These new experiments helped resolve an important motivational question as to whether such sudden appetitive behavior toward the saltiness source was motivated simply to alleviate the negative distress of the salt appetite state (i.e., to reduce aversive drive), or whether Pavlovian CSs for saltiness actually become positively “wanted,” endowed with incentive salience when they are reencountered in a novel, relevant state. Pavlovian CSs that are the targets of incentive salience capture attention, are attractive, stimulate approach, and even elicit some forms of consumption behavior, almost as if they had come to share some key characteristics with the food, drug, or other reward UCSs themselves (Berridge, 2007; Toates, 1986). We interpret the results of the Dead Sea salt experiment as demonstrating spontaneous generation of positive Pavlovian incentive salience in a fashion that we suggest is model-based. It also shows that the CS’s transformation of Pavlovian motivation can be so powerful as to reverse nearly instantly an intense earlier learned repulsion into a suddenly positive, intense incentive “want.”

We focus on the Pavlovian reversal from repulsion to attraction because it is an especially vivid example of state-induced transformation in CS value. However, it is only one exemplar of a wider and long-studied class of revaluation changes in Pavlovian responses that we suggest demands explanation in terms of similar model-based mechanisms, involving stimulus–stimulus associations that preserve the details about the identities of events that have been learned (Bouton & Moody, 2004; Dickinson, 1986; Holland, 1990; Holland, Lasseter, & Agarwal, 2008; Rescorla, 1988; Rizley & Rescorla, 1972; Zener & McCurdy, 1939). In all of these cases, individuals show that they can use learned information about the identity of a UCS that is associated with a particular CS when new information is later added to that CS (e.g., developing a taste aversion to an absent UCS when its associated CS later becomes paired associatively with illness; Holland, 1990). Other related cases indicate that the incentive salience of CSs can be similarly multiplied at the time of CS reencounter as a result of neurobiological activations of mesolimbic systems, induced either by sudden dopamine/opioid pharmacological stimulation or by drug-induced neural sensitization interposed between CS–UCS training and CS reencounter (DiFeliceantonio & Berridge, 2012; Pecina & Berridge, 2013; Smith, Berridge, & Aldridge, 2011; Tindell, Berridge, Zhang, Peciña, & Aldridge, 2005; Vezina & Leyton, 2009; Wyvell & Berridge, 2000).
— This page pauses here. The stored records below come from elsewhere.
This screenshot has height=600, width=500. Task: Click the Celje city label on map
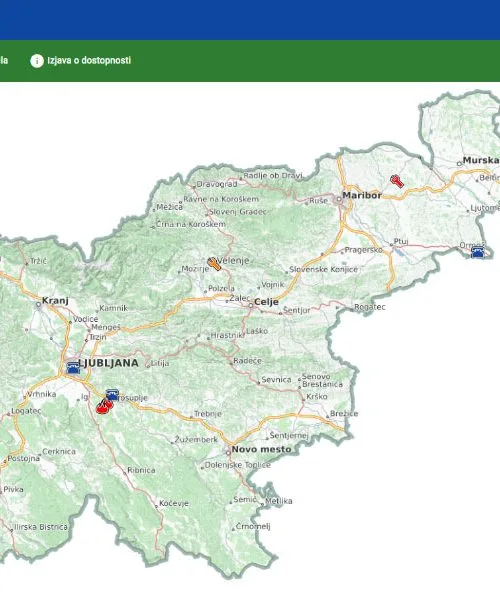pyautogui.click(x=266, y=302)
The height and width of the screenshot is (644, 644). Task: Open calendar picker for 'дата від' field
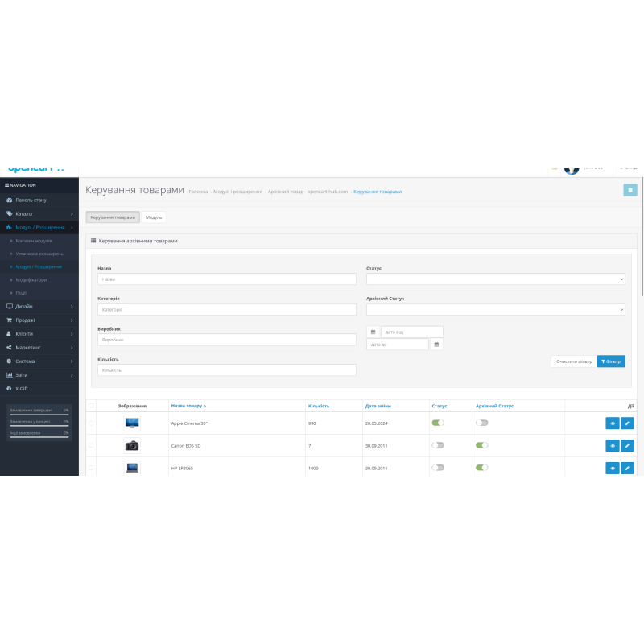[x=373, y=332]
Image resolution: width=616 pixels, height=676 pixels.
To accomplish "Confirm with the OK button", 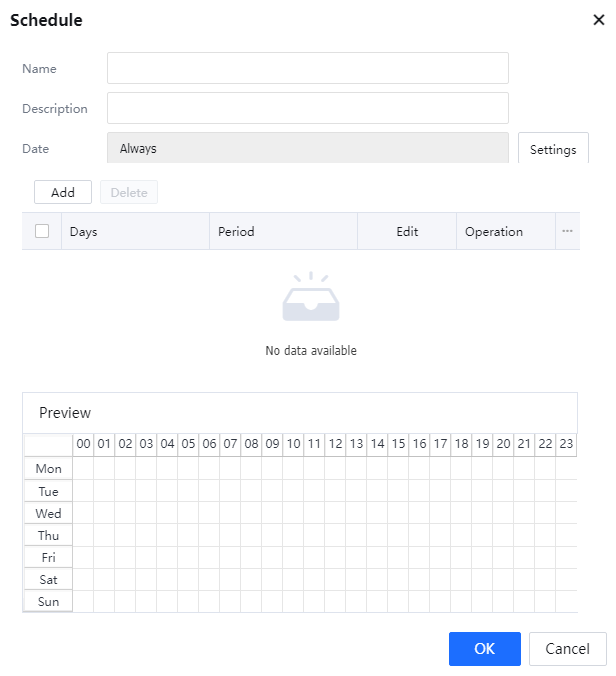I will (x=484, y=649).
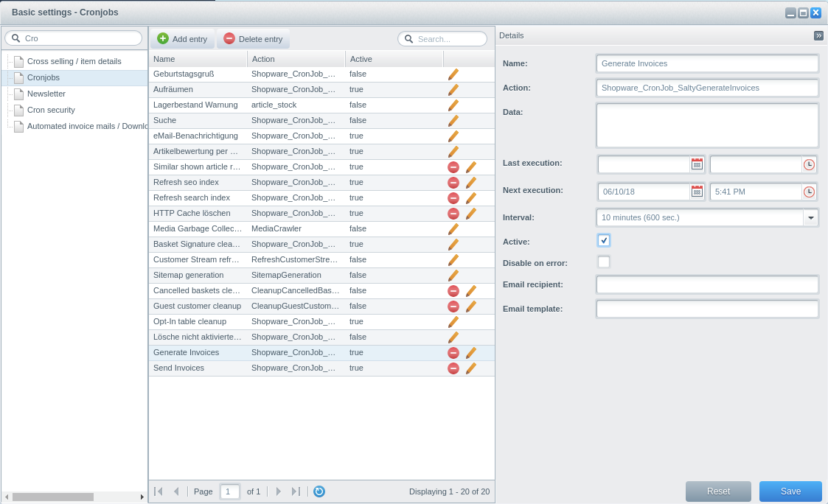Viewport: 828px width, 504px height.
Task: Open Cron security settings item
Action: [x=51, y=110]
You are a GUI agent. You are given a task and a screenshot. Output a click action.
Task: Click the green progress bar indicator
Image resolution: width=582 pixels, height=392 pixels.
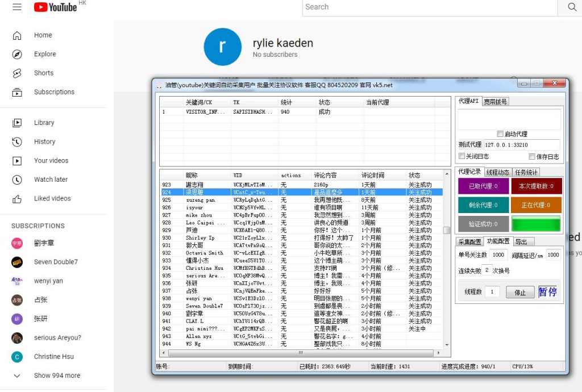point(536,224)
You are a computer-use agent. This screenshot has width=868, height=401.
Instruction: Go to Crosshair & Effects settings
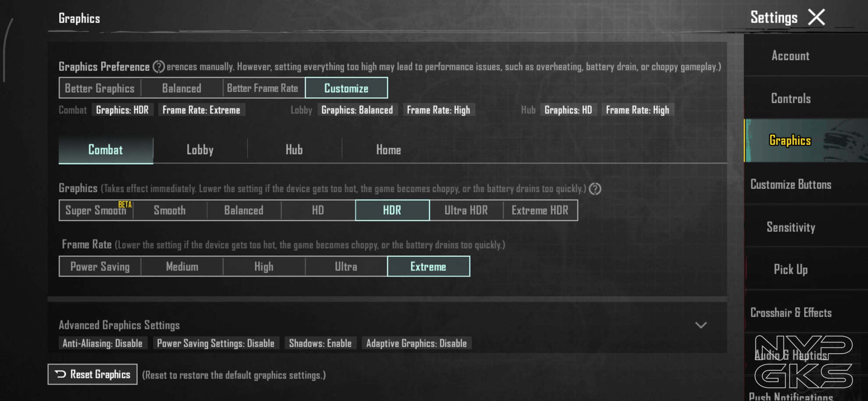[x=791, y=312]
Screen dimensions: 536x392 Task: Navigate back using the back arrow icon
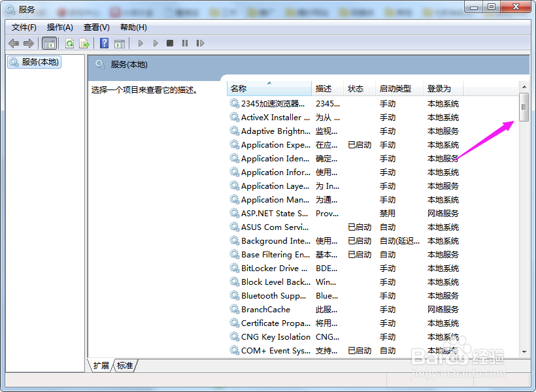click(x=14, y=43)
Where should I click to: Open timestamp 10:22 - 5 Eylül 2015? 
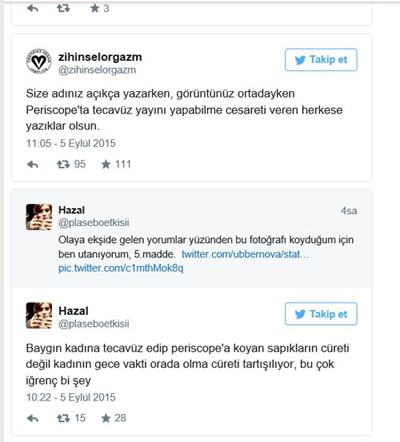pyautogui.click(x=71, y=397)
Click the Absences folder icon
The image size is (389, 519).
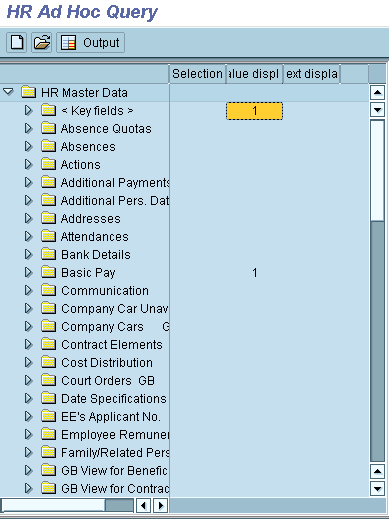coord(49,146)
What is needed is a computational dissection of the way that such Pavlovian transformations in CS-triggered motivation happen. We seek the same quality of understanding for Pavlovian conditioning and motivation at the three levels of computational, algorithmic, and implementational analysis (Marr, 1982) that has emerged for instrumental conditioning and action (Dayan & Daw, 2008; Doll et al., 2012). We take each of these levels of analysis in turn, reassembling and reshaping the pieces at the end.

The computational level

The computational level is concerned with the underlying nature of tasks and the general logic or strategy involved in performing them (Marr, 1982). Here, the task is prediction, and we consider both model-based and model-free strategies.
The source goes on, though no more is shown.